:: Records provided
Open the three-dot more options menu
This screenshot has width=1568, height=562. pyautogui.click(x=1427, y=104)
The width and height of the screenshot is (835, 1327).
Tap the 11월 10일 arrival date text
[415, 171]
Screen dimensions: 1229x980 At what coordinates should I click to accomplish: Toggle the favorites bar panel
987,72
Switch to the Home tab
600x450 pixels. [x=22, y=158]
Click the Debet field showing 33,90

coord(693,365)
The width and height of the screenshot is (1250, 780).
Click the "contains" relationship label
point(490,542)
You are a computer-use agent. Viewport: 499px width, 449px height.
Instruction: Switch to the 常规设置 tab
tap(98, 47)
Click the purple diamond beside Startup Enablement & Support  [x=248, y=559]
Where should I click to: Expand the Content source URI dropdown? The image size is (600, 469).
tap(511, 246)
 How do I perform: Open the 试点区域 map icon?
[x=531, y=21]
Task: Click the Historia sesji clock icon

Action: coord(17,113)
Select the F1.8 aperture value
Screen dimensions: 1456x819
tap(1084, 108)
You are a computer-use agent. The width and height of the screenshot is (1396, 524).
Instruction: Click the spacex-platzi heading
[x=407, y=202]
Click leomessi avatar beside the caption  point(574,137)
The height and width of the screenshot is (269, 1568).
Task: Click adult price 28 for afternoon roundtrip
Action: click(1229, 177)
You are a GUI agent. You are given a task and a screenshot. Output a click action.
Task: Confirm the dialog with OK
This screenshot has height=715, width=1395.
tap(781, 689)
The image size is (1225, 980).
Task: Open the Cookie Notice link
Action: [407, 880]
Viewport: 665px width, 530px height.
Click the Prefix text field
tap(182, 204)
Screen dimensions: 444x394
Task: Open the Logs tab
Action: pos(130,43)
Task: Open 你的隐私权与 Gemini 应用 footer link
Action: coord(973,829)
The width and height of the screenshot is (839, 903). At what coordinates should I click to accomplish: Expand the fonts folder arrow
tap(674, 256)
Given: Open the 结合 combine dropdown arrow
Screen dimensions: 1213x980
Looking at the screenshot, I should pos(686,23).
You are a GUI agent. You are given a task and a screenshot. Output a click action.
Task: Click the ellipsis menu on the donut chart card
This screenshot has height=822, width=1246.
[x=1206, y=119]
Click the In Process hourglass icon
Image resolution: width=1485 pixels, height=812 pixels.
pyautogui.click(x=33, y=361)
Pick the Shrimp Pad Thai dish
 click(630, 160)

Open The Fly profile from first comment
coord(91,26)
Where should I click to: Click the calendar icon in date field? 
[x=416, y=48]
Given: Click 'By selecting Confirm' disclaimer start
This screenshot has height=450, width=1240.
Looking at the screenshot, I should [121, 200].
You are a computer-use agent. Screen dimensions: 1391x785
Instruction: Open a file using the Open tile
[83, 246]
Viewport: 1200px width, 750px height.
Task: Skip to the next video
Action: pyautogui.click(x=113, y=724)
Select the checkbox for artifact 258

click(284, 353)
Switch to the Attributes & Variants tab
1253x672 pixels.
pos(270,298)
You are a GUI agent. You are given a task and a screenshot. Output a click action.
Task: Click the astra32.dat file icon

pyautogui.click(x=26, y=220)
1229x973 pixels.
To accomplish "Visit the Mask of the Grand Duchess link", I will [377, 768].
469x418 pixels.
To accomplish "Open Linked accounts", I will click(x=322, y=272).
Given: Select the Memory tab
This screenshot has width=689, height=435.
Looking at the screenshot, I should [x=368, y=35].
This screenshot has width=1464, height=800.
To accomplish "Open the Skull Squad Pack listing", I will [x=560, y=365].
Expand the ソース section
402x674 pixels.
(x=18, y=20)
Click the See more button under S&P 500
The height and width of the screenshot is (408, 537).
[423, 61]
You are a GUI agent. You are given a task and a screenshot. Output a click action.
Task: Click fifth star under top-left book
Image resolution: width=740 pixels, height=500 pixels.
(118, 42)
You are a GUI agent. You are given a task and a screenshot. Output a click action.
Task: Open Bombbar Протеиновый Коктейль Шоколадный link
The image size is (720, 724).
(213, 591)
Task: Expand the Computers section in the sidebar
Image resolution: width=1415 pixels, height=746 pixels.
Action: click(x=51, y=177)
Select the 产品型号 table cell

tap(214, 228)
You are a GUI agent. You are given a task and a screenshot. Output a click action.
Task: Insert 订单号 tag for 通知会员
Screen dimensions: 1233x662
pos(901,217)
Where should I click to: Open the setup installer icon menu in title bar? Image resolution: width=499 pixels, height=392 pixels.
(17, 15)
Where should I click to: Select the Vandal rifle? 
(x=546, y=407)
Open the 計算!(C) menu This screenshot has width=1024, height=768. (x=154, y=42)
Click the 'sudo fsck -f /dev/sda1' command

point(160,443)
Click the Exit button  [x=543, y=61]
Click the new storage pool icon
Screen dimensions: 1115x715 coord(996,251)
::::
**Work task:** Within the listing above, extract exactly the lines from the line with "Switch to the Home tab" to the line with "Task: Confirm the dialog with OK", the two named lines included, and no others.

**Result of this exercise:**
Switch to the Home tab
600x450 pixels. [x=22, y=158]
Click the Debet field showing 33,90

coord(693,365)
The width and height of the screenshot is (1250, 780).
Click the "contains" relationship label
point(490,542)
You are a computer-use agent. Viewport: 499px width, 449px height.
Instruction: Switch to the 常规设置 tab
tap(98, 47)
Click the purple diamond beside Startup Enablement & Support  [x=248, y=559]
Where should I click to: Expand the Content source URI dropdown? The image size is (600, 469).
tap(511, 246)
 How do I perform: Open the 试点区域 map icon?
[x=531, y=21]
Task: Click the Historia sesji clock icon

Action: coord(17,113)
Select the F1.8 aperture value
Screen dimensions: 1456x819
tap(1084, 108)
You are a computer-use agent. The width and height of the screenshot is (1396, 524).
Instruction: Click the spacex-platzi heading
[x=407, y=202]
Click leomessi avatar beside the caption  point(574,137)
The height and width of the screenshot is (269, 1568).
Task: Click adult price 28 for afternoon roundtrip
Action: click(1229, 177)
You are a GUI agent. You are given a task and a screenshot. Output a click action.
Task: Confirm the dialog with OK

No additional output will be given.